The CathPCI registry of all patients referred to our institution and underwent a bifurcation PCI in 2015 were included for review. Charts and cardiac catheterization images were reviewed. Medina type (1.1.1), (1.0.1), and (0.1.1) lesions with a side branch (SB) of 2mm in diameter or greater were defined as true bifurcation lesions. Angiographic success was defined as the achievement of a Thrombolysis in Myocardial Infarction (TIMI) flow grade of 3 with a final residual stenosis of < 30% for the main vessel (MV) or < 50% for the SB by visual estimation. The bifurcation PCIs that met the above criteria were included in the statistical analysis.
A total of 5140 patients underwent cardiac catheterization at our institution in 2015 and 2438 (47%) patients had a PCI. Of the 229 patients who underwent bifurcation PCIs — 135 (59%) patients met the inclusion criteria and were included in the statistical analysis. The mean age was 69.9 ± 17 years, 79% were male and 94% were Caucasian. Ninety-seven (72%) patients had TF bifurcation PCI and 38 (28%) had TR bifurcation PCI. Of the 97 TF bifurcation PCIs 89 (92%) were successful and of the 38 TR PCIs 36 (95%) were successful PCIs (p= 0.98) by our angiographic criteria.
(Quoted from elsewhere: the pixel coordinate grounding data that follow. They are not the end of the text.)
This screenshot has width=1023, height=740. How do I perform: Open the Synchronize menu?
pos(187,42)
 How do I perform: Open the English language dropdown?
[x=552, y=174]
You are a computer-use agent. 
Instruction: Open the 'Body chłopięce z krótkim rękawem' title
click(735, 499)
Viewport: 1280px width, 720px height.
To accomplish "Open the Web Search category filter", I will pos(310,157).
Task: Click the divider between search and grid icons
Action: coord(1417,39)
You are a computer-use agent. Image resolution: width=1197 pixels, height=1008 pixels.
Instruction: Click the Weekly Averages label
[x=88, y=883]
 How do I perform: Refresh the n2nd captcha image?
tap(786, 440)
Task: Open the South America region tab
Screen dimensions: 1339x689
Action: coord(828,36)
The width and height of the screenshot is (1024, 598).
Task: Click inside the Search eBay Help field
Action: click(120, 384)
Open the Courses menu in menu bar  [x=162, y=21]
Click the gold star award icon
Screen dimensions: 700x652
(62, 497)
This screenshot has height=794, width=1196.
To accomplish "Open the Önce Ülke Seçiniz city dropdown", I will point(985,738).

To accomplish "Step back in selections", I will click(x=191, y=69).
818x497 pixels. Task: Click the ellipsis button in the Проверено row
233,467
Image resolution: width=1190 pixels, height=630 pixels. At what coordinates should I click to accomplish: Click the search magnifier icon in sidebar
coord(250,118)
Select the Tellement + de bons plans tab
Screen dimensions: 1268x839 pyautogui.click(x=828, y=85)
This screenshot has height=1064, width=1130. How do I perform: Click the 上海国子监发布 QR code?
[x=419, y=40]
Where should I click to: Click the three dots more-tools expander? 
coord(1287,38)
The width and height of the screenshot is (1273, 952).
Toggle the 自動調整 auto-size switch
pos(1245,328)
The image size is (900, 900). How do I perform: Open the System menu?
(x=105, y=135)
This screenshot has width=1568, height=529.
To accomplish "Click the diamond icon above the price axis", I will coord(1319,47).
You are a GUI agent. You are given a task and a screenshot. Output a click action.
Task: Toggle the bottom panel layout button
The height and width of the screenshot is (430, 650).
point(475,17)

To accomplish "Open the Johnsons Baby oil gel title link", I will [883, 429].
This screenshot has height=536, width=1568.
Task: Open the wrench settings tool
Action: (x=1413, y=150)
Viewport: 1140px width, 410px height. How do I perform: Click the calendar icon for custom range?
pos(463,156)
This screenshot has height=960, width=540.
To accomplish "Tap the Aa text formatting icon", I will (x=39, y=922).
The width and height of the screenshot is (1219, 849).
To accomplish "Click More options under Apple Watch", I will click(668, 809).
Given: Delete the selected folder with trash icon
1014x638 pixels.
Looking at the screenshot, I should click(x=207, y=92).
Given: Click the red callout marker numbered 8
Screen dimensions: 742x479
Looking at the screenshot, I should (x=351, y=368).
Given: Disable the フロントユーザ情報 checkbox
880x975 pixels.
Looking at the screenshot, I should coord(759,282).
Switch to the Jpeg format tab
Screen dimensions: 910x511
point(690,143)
Compared to the TF approach, TR bifurcation PCI is feasible and results in similar procedural outcomes. Based on the results of our current study, we conclude that TR bifurcation PCI achieves similar angiographic success rates when compared to the traditional TF approach. To our knowledge this is the first US study to compare TR and TF approach in bifurcation PCIs.